### Direction
Rewrite every row below, putting "Which spot should I click to" wherever "Where should I click to" appears and leaving everything else the same.

─── Dataset excerpts

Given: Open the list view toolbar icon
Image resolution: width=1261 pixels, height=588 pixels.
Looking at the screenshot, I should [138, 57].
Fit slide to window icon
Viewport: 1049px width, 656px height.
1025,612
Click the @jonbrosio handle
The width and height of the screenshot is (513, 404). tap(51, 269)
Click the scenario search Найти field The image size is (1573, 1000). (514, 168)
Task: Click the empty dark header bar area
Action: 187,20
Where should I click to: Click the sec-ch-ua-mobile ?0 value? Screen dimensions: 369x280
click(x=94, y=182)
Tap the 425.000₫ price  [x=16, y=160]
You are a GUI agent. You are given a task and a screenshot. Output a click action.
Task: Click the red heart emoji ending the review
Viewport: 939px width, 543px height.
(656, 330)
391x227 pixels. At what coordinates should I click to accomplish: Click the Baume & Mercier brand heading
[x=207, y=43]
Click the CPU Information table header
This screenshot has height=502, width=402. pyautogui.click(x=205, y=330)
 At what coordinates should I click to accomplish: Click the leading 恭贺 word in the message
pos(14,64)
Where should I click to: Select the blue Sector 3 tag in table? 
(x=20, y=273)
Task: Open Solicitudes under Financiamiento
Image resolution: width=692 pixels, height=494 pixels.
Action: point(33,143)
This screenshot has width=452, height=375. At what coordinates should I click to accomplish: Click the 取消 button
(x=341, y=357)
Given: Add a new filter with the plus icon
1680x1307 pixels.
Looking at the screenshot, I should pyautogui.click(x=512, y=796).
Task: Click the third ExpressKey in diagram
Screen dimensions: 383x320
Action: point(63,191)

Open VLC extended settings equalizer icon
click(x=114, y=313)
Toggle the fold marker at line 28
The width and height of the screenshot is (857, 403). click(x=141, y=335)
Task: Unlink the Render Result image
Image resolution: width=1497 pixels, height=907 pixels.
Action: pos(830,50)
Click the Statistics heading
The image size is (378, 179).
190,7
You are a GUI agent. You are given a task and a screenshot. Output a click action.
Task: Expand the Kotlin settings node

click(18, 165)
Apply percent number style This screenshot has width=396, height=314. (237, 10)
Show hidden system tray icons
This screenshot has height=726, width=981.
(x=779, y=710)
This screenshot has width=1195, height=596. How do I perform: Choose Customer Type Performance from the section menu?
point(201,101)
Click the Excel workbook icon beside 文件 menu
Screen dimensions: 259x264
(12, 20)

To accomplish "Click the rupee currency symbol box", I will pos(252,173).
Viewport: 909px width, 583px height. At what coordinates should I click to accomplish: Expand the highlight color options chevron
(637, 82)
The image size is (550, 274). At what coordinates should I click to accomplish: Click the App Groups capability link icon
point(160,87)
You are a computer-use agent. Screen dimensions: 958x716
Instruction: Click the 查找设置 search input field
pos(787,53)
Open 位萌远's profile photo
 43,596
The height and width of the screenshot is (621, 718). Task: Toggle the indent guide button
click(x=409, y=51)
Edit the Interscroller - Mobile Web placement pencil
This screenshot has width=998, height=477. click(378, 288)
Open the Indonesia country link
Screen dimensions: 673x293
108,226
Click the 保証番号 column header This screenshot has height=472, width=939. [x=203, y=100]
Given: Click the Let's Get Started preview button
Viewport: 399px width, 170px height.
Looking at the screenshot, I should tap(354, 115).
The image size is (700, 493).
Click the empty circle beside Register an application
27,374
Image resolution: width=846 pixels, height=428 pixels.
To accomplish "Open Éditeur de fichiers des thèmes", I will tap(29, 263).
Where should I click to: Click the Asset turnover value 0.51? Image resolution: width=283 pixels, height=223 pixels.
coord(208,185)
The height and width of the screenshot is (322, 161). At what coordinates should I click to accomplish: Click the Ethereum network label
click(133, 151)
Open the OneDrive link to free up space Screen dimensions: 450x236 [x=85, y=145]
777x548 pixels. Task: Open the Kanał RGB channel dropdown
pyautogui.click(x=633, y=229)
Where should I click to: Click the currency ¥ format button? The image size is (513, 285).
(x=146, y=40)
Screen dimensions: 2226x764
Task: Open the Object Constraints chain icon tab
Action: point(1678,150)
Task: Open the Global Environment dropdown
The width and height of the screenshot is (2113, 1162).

──────

### Correct result
Given: Open the list view toolbar icon
Image resolution: width=1261 pixels, height=588 pixels.
Looking at the screenshot, I should [138, 57].
Fit slide to window icon
Viewport: 1049px width, 656px height.
1025,612
Click the @jonbrosio handle
The width and height of the screenshot is (513, 404). tap(51, 269)
Click the scenario search Найти field The image size is (1573, 1000). (514, 168)
Task: Click the empty dark header bar area
Action: 187,20
Which spot should I click to: Click the sec-ch-ua-mobile ?0 value? Screen dimensions: 369x280
click(x=94, y=182)
Tap the 425.000₫ price  [x=16, y=160]
You are a GUI agent. You are given a task and a screenshot. Output a click action.
Task: Click the red heart emoji ending the review
Viewport: 939px width, 543px height.
(656, 330)
391x227 pixels. At what coordinates should I click to accomplish: Click the Baume & Mercier brand heading
[x=207, y=43]
Click the CPU Information table header
This screenshot has height=502, width=402. pyautogui.click(x=205, y=330)
 At what coordinates should I click to accomplish: Click the leading 恭贺 word in the message
pos(14,64)
Which spot should I click to: Select the blue Sector 3 tag in table? 
(x=20, y=273)
Task: Open Solicitudes under Financiamiento
Image resolution: width=692 pixels, height=494 pixels.
Action: point(33,143)
This screenshot has width=452, height=375. At what coordinates should I click to accomplish: Click the 取消 button
(x=341, y=357)
Given: Add a new filter with the plus icon
1680x1307 pixels.
Looking at the screenshot, I should pyautogui.click(x=512, y=796).
Task: Click the third ExpressKey in diagram
Screen dimensions: 383x320
Action: point(63,191)

Open VLC extended settings equalizer icon
click(x=114, y=313)
Toggle the fold marker at line 28
The width and height of the screenshot is (857, 403). click(x=141, y=335)
Task: Unlink the Render Result image
Image resolution: width=1497 pixels, height=907 pixels.
Action: pos(830,50)
Click the Statistics heading
The image size is (378, 179).
190,7
You are a GUI agent. You are given a task and a screenshot. Output a click action.
Task: Expand the Kotlin settings node

click(18, 165)
Apply percent number style This screenshot has width=396, height=314. (237, 10)
Show hidden system tray icons
This screenshot has height=726, width=981.
(x=779, y=710)
This screenshot has width=1195, height=596. How do I perform: Choose Customer Type Performance from the section menu?
point(201,101)
Click the Excel workbook icon beside 文件 menu
Screen dimensions: 259x264
(12, 20)

To accomplish "Click the rupee currency symbol box", I will pos(252,173).
Viewport: 909px width, 583px height. At what coordinates should I click to accomplish: Expand the highlight color options chevron
(637, 82)
The image size is (550, 274). At what coordinates should I click to accomplish: Click the App Groups capability link icon
point(160,87)
You are a computer-use agent. Screen dimensions: 958x716
Instruction: Click the 查找设置 search input field
pos(787,53)
Open 位萌远's profile photo
 43,596
The height and width of the screenshot is (621, 718). Task: Toggle the indent guide button
click(x=409, y=51)
Edit the Interscroller - Mobile Web placement pencil
This screenshot has width=998, height=477. click(378, 288)
Open the Indonesia country link
Screen dimensions: 673x293
108,226
Click the 保証番号 column header This screenshot has height=472, width=939. [x=203, y=100]
Given: Click the Let's Get Started preview button
Viewport: 399px width, 170px height.
Looking at the screenshot, I should tap(354, 115).
The image size is (700, 493).
Click the empty circle beside Register an application
27,374
Image resolution: width=846 pixels, height=428 pixels.
To accomplish "Open Éditeur de fichiers des thèmes", I will tap(29, 263).
Which spot should I click to: Click the Asset turnover value 0.51? Image resolution: width=283 pixels, height=223 pixels.
coord(208,185)
The height and width of the screenshot is (322, 161). At what coordinates should I click to accomplish: Click the Ethereum network label
click(133, 151)
Open the OneDrive link to free up space Screen dimensions: 450x236 [x=85, y=145]
777x548 pixels. Task: Open the Kanał RGB channel dropdown
pyautogui.click(x=633, y=229)
Which spot should I click to: Click the currency ¥ format button? The image size is (513, 285).
(x=146, y=40)
Screen dimensions: 2226x764
Task: Open the Object Constraints chain icon tab
Action: point(1678,150)
Task: Open the Global Environment dropdown
The width and height of the screenshot is (2113, 1162).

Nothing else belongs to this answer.